To refine risk estimates even further, clinicians are encouraged to consider additional biomarkers and diagnostic tests, including lipoprotein(a), apolipoprotein B, high-sensitivity C-reactive protein, and elevated triglyceride levels. These markers can provide a more comprehensive view of cardiovascular health beyond traditional cholesterol measurements.
Lower LDL Cholesterol Targets and Expanded Treatment Options
The updated guideline also reintroduces specific LDL cholesterol target levels, reinforcing the concept that lower LDL cholesterol levels provide greater cardiovascular protection. For individuals at borderline or intermediate risk of heart disease, the recommended LDL target is below 100 mg/dL, while high-risk individuals should aim for LDL levels below 70 mg/dL. Patients who already have established cardiovascular disease and are considered very high risk are advised to maintain LDL levels below 55 mg/dL to prevent recurrent cardiac events.
When lifestyle modifications and statin therapy are insufficient to achieve these targets, the guideline recommends considering additional lipid-lowering therapies. These include ezetimibe, bempedoic acid, and injectable PCSK9 monoclonal antibodies, which have demonstrated strong LDL-lowering capabilities in clinical studies.
The guideline also highlights emerging therapies such as inclisiran, an innovative injectable treatment that reduces LDL cholesterol by targeting the PCSK9 protein pathway. Although ongoing clinical trials are still evaluating long-term cardiovascular outcomes, early evidence suggests that such therapies could play an important role in future lipid management strategies.
Furthermore, clinicians are advised to consider coronary artery calcium (CAC) scoring, a specialized imaging test that detects early plaque buildup in coronary arteries.
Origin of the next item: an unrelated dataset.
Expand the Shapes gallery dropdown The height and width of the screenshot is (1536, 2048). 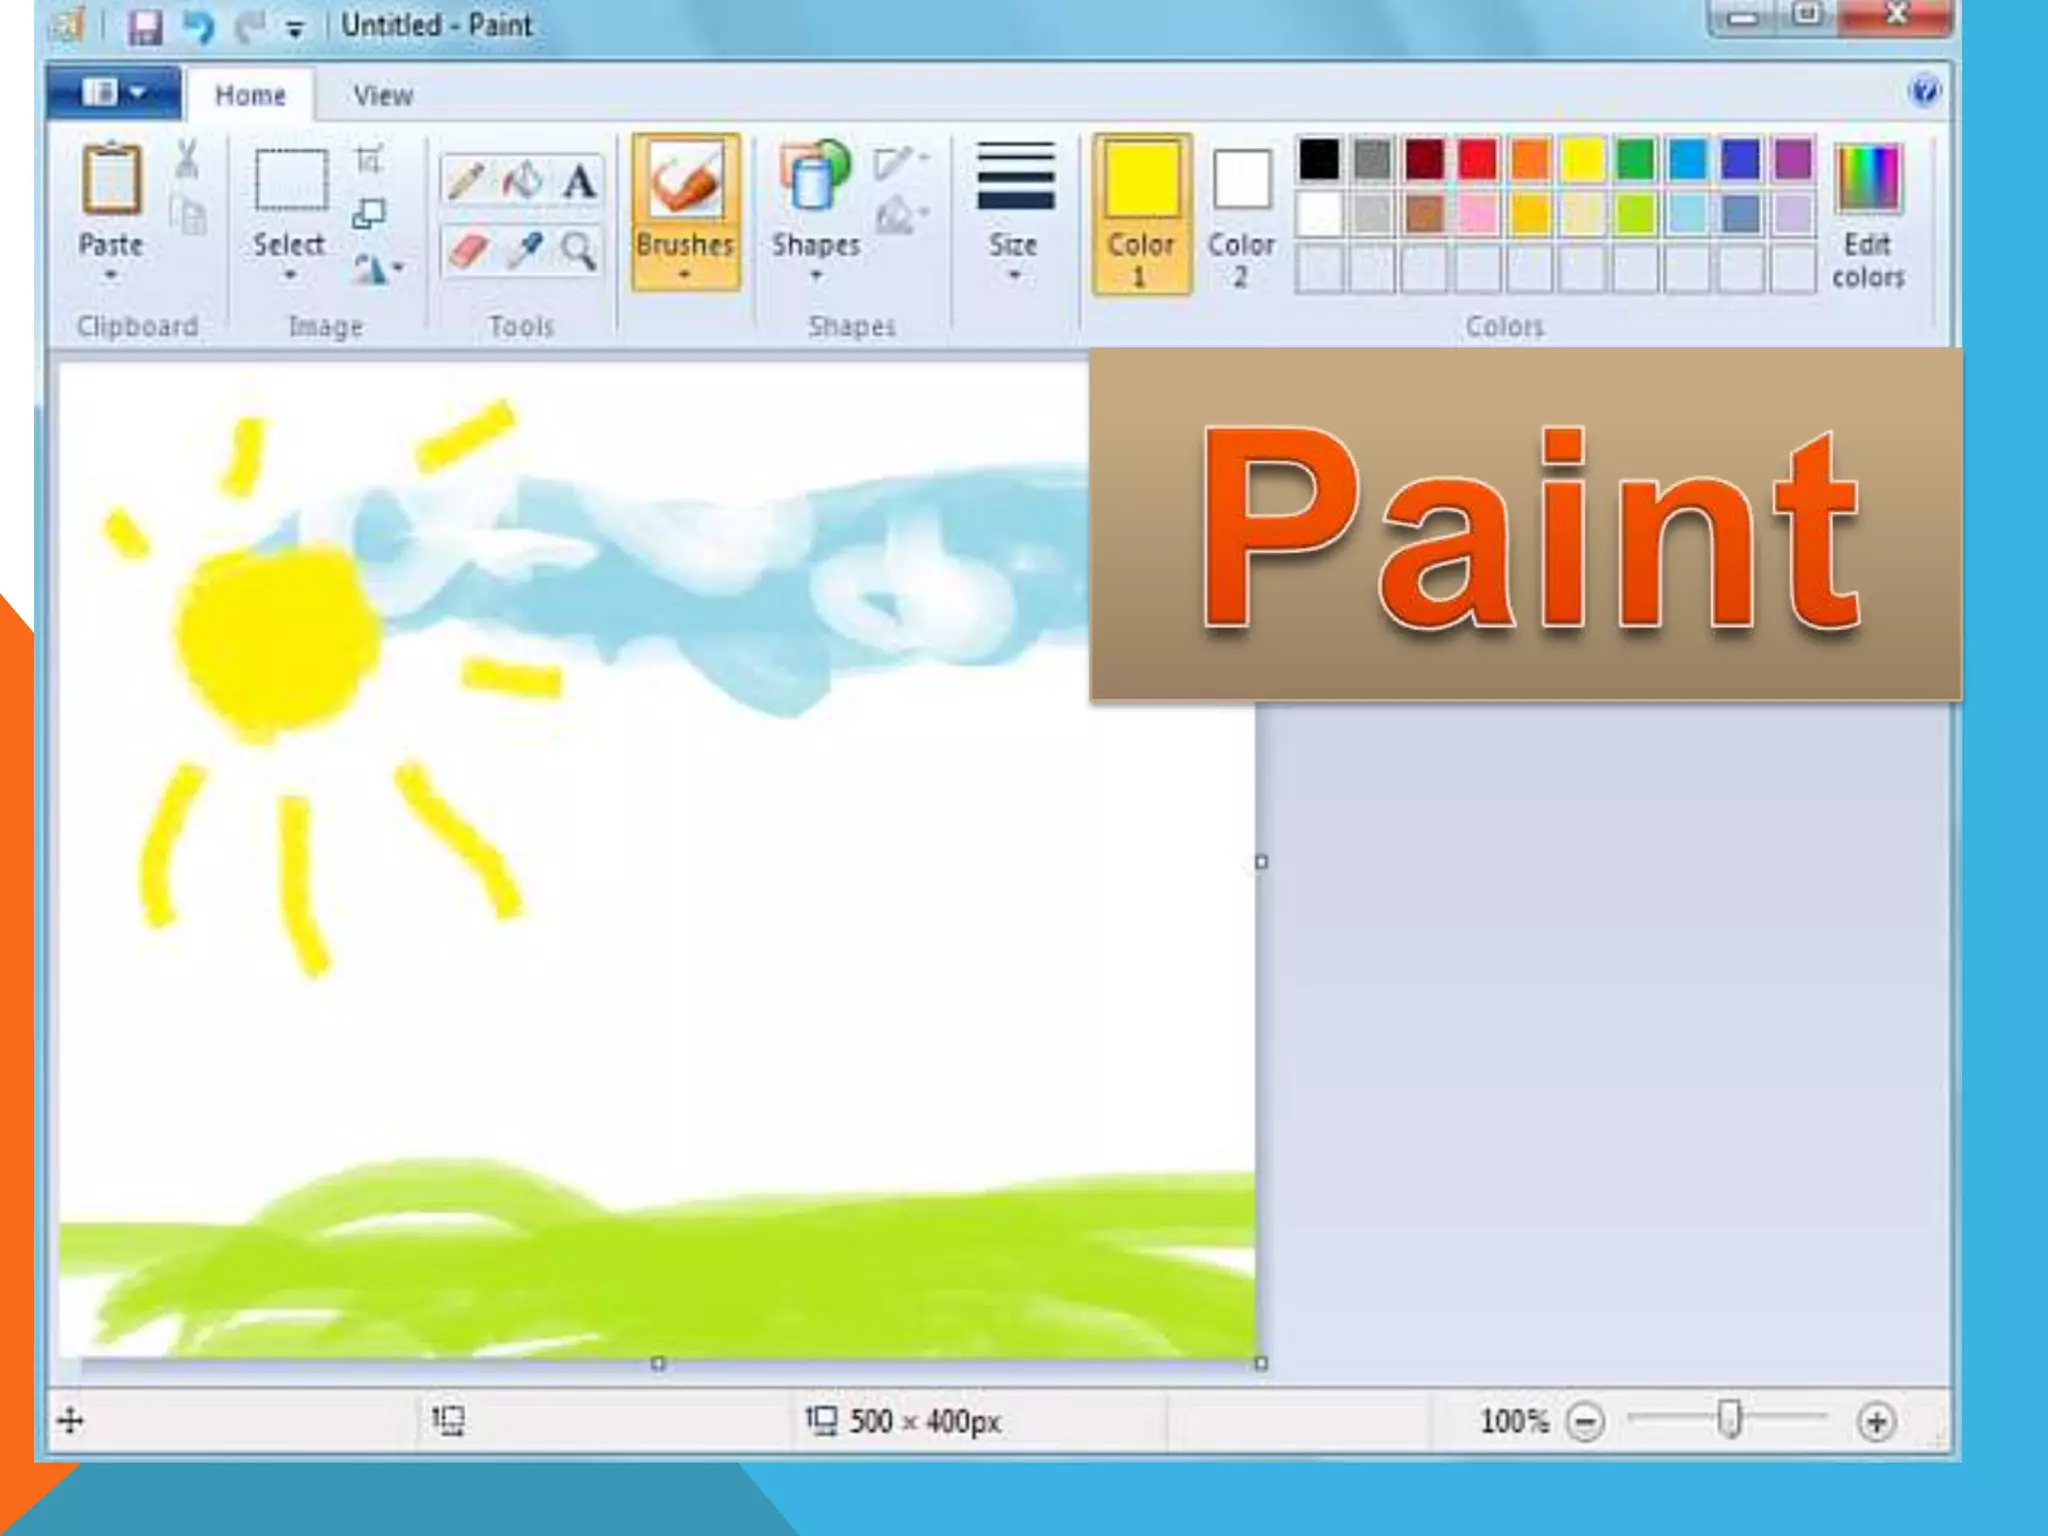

CAC scanning can be particularly useful for individuals with borderline or intermediate cardiovascular risk, helping physicians decide whether cholesterol-lowering medications should be initiated.
The updated ACC/AHA dyslipidemia guideline represents one of the most comprehensive efforts to date to improve cardiovascular disease prevention through personalized risk assessment, earlier treatment strategies, and advanced diagnostic tools. As cardiovascular disease continues to remain the leading cause of death globally, experts believe that widespread adoption of these recommendations could significantly reduce the burden of heart disease in the coming decades by identifying high-risk individuals earlier and implementing more effective preventive strategies.